# REQUIREMENT
Please write the data out once more, exactly as it is given.

(Saved data entries)

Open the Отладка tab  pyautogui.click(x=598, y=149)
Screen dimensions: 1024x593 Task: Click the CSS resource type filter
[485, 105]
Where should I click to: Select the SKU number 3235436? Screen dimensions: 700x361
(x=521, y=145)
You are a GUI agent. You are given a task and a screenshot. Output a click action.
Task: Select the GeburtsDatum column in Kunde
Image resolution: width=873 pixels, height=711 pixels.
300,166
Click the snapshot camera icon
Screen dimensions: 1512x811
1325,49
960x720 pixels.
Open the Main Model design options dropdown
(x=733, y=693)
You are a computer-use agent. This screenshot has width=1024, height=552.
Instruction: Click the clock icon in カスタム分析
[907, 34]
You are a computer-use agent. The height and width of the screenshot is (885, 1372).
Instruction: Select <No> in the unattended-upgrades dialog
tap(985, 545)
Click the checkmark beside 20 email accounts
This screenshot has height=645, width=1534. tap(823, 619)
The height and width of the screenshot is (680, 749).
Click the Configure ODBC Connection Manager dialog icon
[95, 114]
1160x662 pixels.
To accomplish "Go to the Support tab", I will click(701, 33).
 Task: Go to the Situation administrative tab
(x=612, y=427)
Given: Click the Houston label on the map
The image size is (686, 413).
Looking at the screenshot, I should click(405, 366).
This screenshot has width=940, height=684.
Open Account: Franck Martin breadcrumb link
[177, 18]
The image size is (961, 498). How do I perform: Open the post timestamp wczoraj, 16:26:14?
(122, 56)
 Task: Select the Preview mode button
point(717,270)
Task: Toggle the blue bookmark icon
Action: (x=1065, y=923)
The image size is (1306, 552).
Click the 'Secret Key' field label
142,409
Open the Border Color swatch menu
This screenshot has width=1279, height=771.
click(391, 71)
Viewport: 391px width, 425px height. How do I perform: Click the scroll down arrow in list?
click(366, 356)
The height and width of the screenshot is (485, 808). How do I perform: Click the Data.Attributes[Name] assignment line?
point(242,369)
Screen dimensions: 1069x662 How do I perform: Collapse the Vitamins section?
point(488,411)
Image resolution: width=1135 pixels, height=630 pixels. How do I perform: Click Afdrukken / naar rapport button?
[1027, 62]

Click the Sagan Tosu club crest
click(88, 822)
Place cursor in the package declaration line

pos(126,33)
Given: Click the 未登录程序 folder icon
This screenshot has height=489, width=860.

# SOLUTION FOR THIS PROBLEM
Open the Отладка tab  pyautogui.click(x=598, y=149)
Screen dimensions: 1024x593 Task: Click the CSS resource type filter
[485, 105]
Where should I click to: Select the SKU number 3235436? Screen dimensions: 700x361
(x=521, y=145)
You are a GUI agent. You are given a task and a screenshot. Output a click action.
Task: Select the GeburtsDatum column in Kunde
Image resolution: width=873 pixels, height=711 pixels.
300,166
Click the snapshot camera icon
Screen dimensions: 1512x811
1325,49
960x720 pixels.
Open the Main Model design options dropdown
(x=733, y=693)
You are a computer-use agent. This screenshot has width=1024, height=552.
Instruction: Click the clock icon in カスタム分析
[907, 34]
You are a computer-use agent. The height and width of the screenshot is (885, 1372).
Instruction: Select <No> in the unattended-upgrades dialog
tap(985, 545)
Click the checkmark beside 20 email accounts
This screenshot has height=645, width=1534. tap(823, 619)
The height and width of the screenshot is (680, 749).
Click the Configure ODBC Connection Manager dialog icon
[95, 114]
1160x662 pixels.
To accomplish "Go to the Support tab", I will click(701, 33).
 Task: Go to the Situation administrative tab
(x=612, y=427)
Given: Click the Houston label on the map
The image size is (686, 413).
Looking at the screenshot, I should click(405, 366).
This screenshot has width=940, height=684.
Open Account: Franck Martin breadcrumb link
[177, 18]
The image size is (961, 498). How do I perform: Open the post timestamp wczoraj, 16:26:14?
(122, 56)
 Task: Select the Preview mode button
point(717,270)
Task: Toggle the blue bookmark icon
Action: (x=1065, y=923)
The image size is (1306, 552).
Click the 'Secret Key' field label
142,409
Open the Border Color swatch menu
This screenshot has width=1279, height=771.
click(391, 71)
Viewport: 391px width, 425px height. How do I perform: Click the scroll down arrow in list?
click(366, 356)
The height and width of the screenshot is (485, 808). How do I perform: Click the Data.Attributes[Name] assignment line?
point(242,369)
Screen dimensions: 1069x662 How do I perform: Collapse the Vitamins section?
point(488,411)
Image resolution: width=1135 pixels, height=630 pixels. How do I perform: Click Afdrukken / naar rapport button?
[1027, 62]

Click the Sagan Tosu club crest
click(88, 822)
Place cursor in the package declaration line

pos(126,33)
Given: Click the 未登录程序 folder icon
This screenshot has height=489, width=860.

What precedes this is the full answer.